You can take the following actions while you monitor progress:
- Review workarounds, if available.
- Implement the incident response appropriate for your project or organization.
- Continue to monitor the event until it is mitigated or resolved.
When to contact Support
Google is aware of events that appear in the Service Health dashboard. To know what Google is doing about an event, select it to see the details.
If an issue doesn't appear to be represented in any of the events in the dashboard, contact Support.
Use Personalized Service Health with other sources of incident information
Regardless of your company setup, use Personalized Service Health as an additional signal when evaluating the impact of incidents.
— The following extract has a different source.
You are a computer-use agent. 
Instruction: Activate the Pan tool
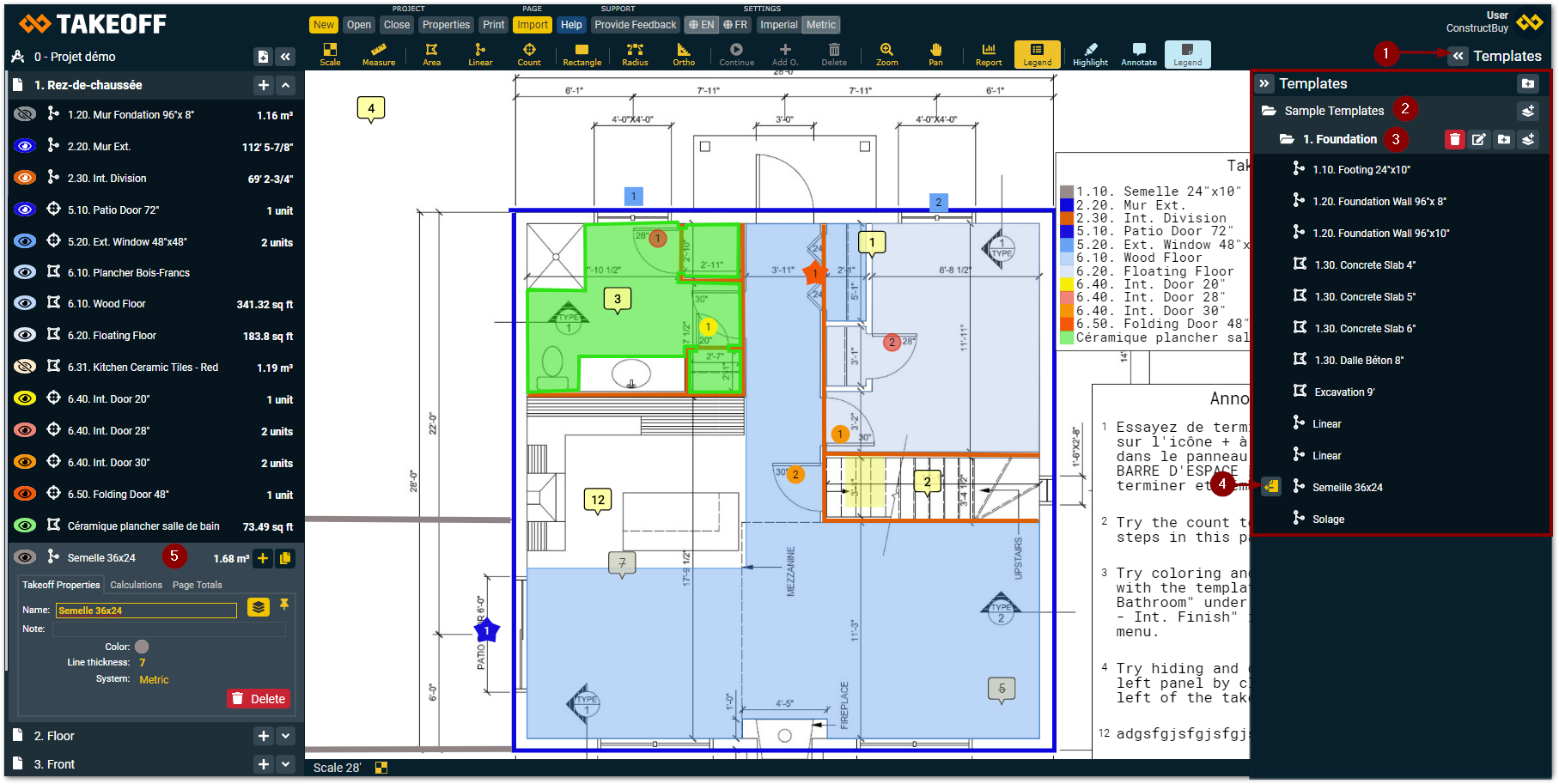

Make sure you can review multiple sources of incident information so you can decide on next steps based on data and evidence.
Reasons to use multiple sources of incident information include:
- A Google Cloud product might be undergoing an incident in some location, but your projects may not be affected because they are in a different location.
- If your serving system has two complete replicas in separate zones and a critical Google Cloud product in one zone fails, Personalized Service Health will inform you of that failure. However, your users may not actually be affected and you may not need to take immediate action.
- If your project depends on many Google Cloud products within a
location, Personalized Service Health won't know:
- If your project requires all of the products to be functional.
- If your project will continue to work in case one product fails.
- If your entire application is affected if one or more of the products fail.
- Personalized Service Health itself can also be degraded or undergo failure. To verify, you can check its status.
You will need to interpret signals from Personalized Service Health as appropriate to your setup.